The time of year has arrived for reflecting on the past while pondering what the year ahead has in store. The smart building technologies industry has a great deal to look forward to. This includes emerging technologies that will help manage and maintain existing smart systems; staying connected while mobile; and cutting-edge platforms that allow us to work in and manage buildings more efficiently. Here are five up-and-coming technologies for 2023 that can help your building portfolios flourish.
1. Secure access service edge (SASE)
Simplified and secure remote access into a building’s on-premises and cloud-based infrastructure is growing in importance thanks to a shift toward remote and hybrid work-from-home policies. SASE is one way to revitalize remote access functionality, for which remote access VPN is growing long in the tooth both from a usability and performance perspective. The SASE technology framework combines advanced network security with network performance enhancements by way of software-defined WAN (SD-WAN) services. Implementing SASE into a smart building’s infrastructure grants building operations employees and authorized tenants access to smart building apps/services and IP-connected IoT/OT systems, regardless of whether they are physically inside the building or working remotely.
2. Private 5G
Private 5G (p5G) is a wireless cellular network technology that provides improved performance, mobility, and data security compared to Wi-Fi. While P5G companies have existed for several years, most deployments have been built using 4G LTE hardware as opposed to 5G largely because of chip shortages and supply chain constraints over the past few years. Beginning in 2023, however, private 5G hardware will become widely available. This means that your smart building can be outfitted with a true P5G network that is well-suited for numerous in-building use cases, including facility communications, IoT and OT connectivity, and physical security/safety technology data transport. Because the technology is so new, a certified partner will likely be needed to install a P5G network. Once the wireless network is deployed, however, in-house IT staff can manage the system on their own.
3. Augmented reality
Managing today’s smart buildings usually involves the outsourcing of IT/OT system maintenance by trusted third parties. One issue with this model, however, occurs when these technicians must visit a property on-site to perform maintenance or troubleshooting. In many cases, they aren’t intimately familiar with the physical layout of buildings, which rooms the IT/OT components are located, or the exact make and model of the system. Augmented reality (AR) hardware and software systems can assist in this regard by superimposing digital overlay directions, notes, and documentation onto a digital view of the real-world environment to help these contractors quickly identify where they need to be and what equipment they’ll be working on.
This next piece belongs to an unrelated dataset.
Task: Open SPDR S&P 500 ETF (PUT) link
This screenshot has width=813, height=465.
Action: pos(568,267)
Example building management use cases for which AR could enhance are complex HVAC systems, elevators/escalators, water management, telecom/data center rooms and electricity controllers.
4. Digital twin networks
IT/OT networks form the foundation for digital communication throughout the entirety of a building or campus. Thus, when it comes to making adds or changes to the network, great care must be taken to ensure that any configuration modifications or hardware adds and removals will not negatively impact the network. In this regard, a digital twin network helps as it delivers a way to build a software-derived network that functions identically to the one that’s running in production. Once an in-house team or a third-party contractor builds a digital twin network, any proposed production changes can be tested against the twin to verify that the changes work as intended without unforeseen side effects.
5. Proactive OT monitoring
Now that operational technologies are being migrated onto traditional IP-based networks, all the advance monitoring tools available in these infrastructures can be applied to the monitoring of OT systems. This includes standard alerting when problems are detected, as well as the ability to proactively monitor OT systems to identify problems that are likely to cause outages over time. By using relevant data collected and analyzed using advanced monitoring services, in-house or contracted IT staff can identify and resolve problems with HVAC, electrical, water, and other OT systems before they ever affect the building or its occupants.
Starting the year off with a high-impact project
Whether you are in the market for one of the technologies mentioned above or another tool or platform to better manage or facilitate smart building services, finding a project with a visible win is a great way to start off the new year. To do this, in-house architects or a trusted IT partner should thoroughly research the various technology options, determine how to best integrate them into an existing infrastructure, and deliver a positive impact to building owners, operators, and tenants.